On Thu, Oct 02, 2025 at 05:43:18PM +0100, Suzuki K Poulose wrote:
Hello !
On 02/10/2025 16:29, Sasha Levin wrote:
From: Suzuki K Poulose suzuki.poulose@arm.com
[ Upstream commit fa84e534c3ec2904d8718a83180294f7b5afecc7 ]
For ioremap(), so far we only checked if it was a device (RIPAS_DEV) to choose an encrypted vs decrypted mapping. However, we may have firmware reserved memory regions exposed to the OS (e.g., EFI Coco Secret Securityfs, ACPI CCEL). We need to make sure that anything that is RIPAS_RAM (i.e., Guest protected memory with RMM guarantees) are also mapped as encrypted.
Rephrasing the above, anything that is not RIPAS_EMPTY is guaranteed to be protected by the RMM. Thus we choose encrypted mapping for anything that is not RIPAS_EMPTY. While at it, rename the helper function
__arm64_is_protected_mmio => arm64_rsi_is_protected
to clearly indicate that this not an arm64 generic helper, but something to do with Realms.
Cc: Sami Mujawar sami.mujawar@arm.com Cc: Will Deacon will@kernel.org Cc: Catalin Marinas catalin.marinas@arm.com Cc: Aneesh Kumar K.V aneesh.kumar@kernel.org Cc: Steven Price steven.price@arm.com Reviewed-by: Gavin Shan gshan@redhat.com Reviewed-by: Steven Price steven.price@arm.com Tested-by: Sami Mujawar sami.mujawar@arm.com Signed-off-by: Suzuki K Poulose suzuki.poulose@arm.com Signed-off-by: Will Deacon will@kernel.org Signed-off-by: Sasha Levin sashal@kernel.org
LLM Generated explanations, may be completely bogus:
Indeed, some are clearly incorrect.
Based on my comprehensive analysis of this commit, I can now provide my determination.
## Analysis Summary
### Code Change Analysis
The commit makes a **critical logic change** in `arch/arm64/kernel/rsi.c:104`:
**Before**: `if (ripas != RSI_RIPAS_DEV) break;`
- Only returns true if **all** regions are RIPAS_DEV (device memory)

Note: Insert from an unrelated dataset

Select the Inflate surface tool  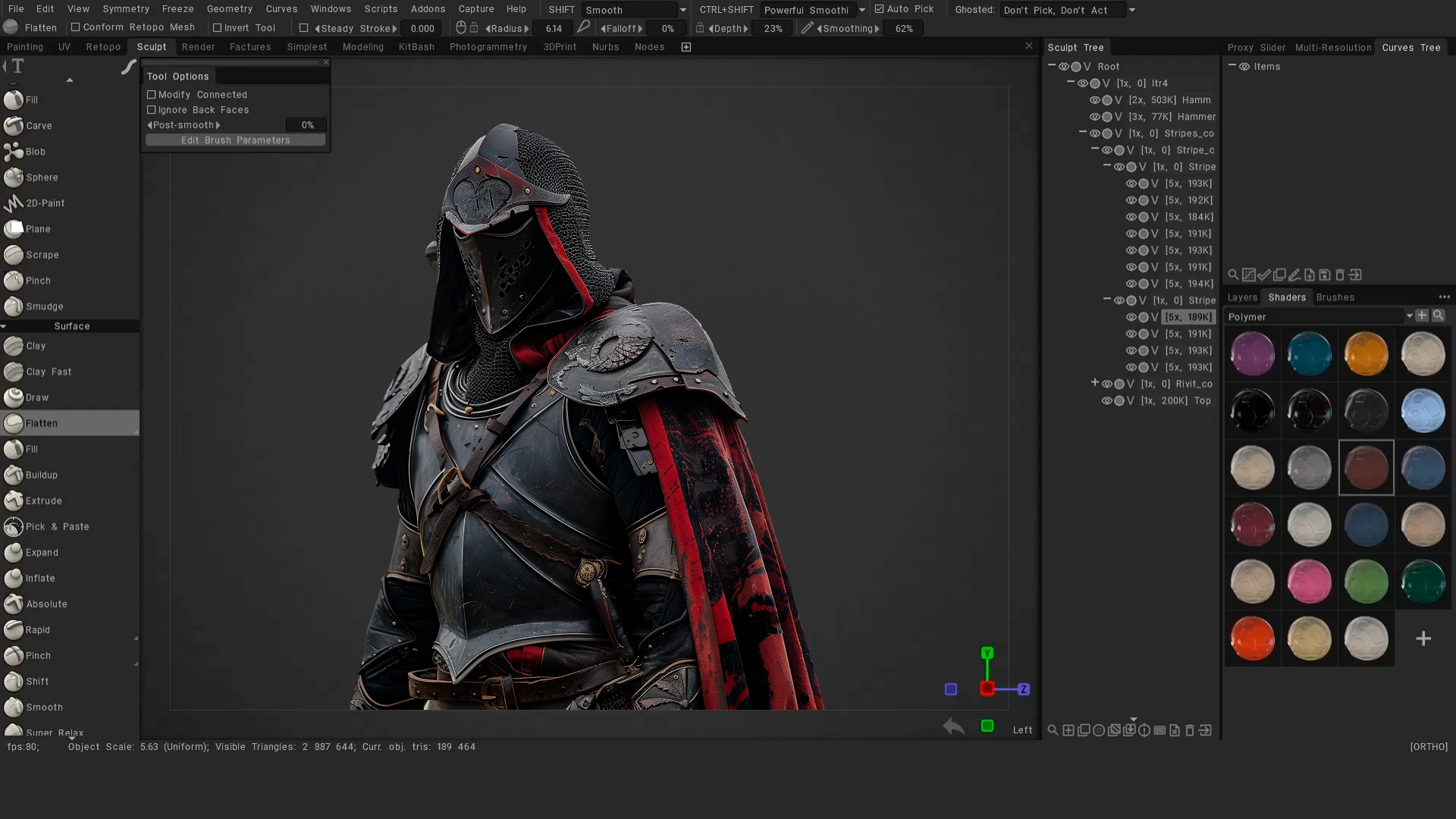pyautogui.click(x=39, y=578)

- Other states (RIPAS_RAM, RIPAS_DESTROYED) cause early exit → mapped as **decrypted**
**After**: `if (ripas == RSI_RIPAS_EMPTY) break;`
- Returns true for RIPAS_RAM, RIPAS_DESTROYED, and RIPAS_DEV
- Only RIPAS_EMPTY (unprotected/shared) regions are mapped as **decrypted**
### Problem Being Fixed
The original implementation from commit 371589437616f (Oct 2024) only encrypted RIPAS_DEV regions. However, **firmware-reserved memory regions** use RIPAS_RAM state:
- **EFI Coco Secret Securityfs** areas
- **ACPI CCEL** (Confidential Computing Event Log) tables
Without this fix, these RIPAS_RAM regions are incorrectly mapped with `pgprot_decrypted()`, which sets `PROT_NS_SHARED`, making them
The Realm would have mapped them as decrypted and might have consumed untrusted information from (a malicious) hypervisor
**accessible to the untrusted hypervisor**.
No, hypervisor doesn't get access to the protected data.
### Security Impact
This is a **security and data integrity bug**:
- **Confidential data leakage**: Hypervisor can read protected firmware secrets
Wrong
- **Data corruption**: Hypervisor can modify what should be protected memory
Absolutely NO
- **Violation of ARM CCA guarantees**: Breaks confidential computing promises
Not really. The Guest could consume "untrusted" data, thats the only violation here.
Thanks for the review! I'll drop it.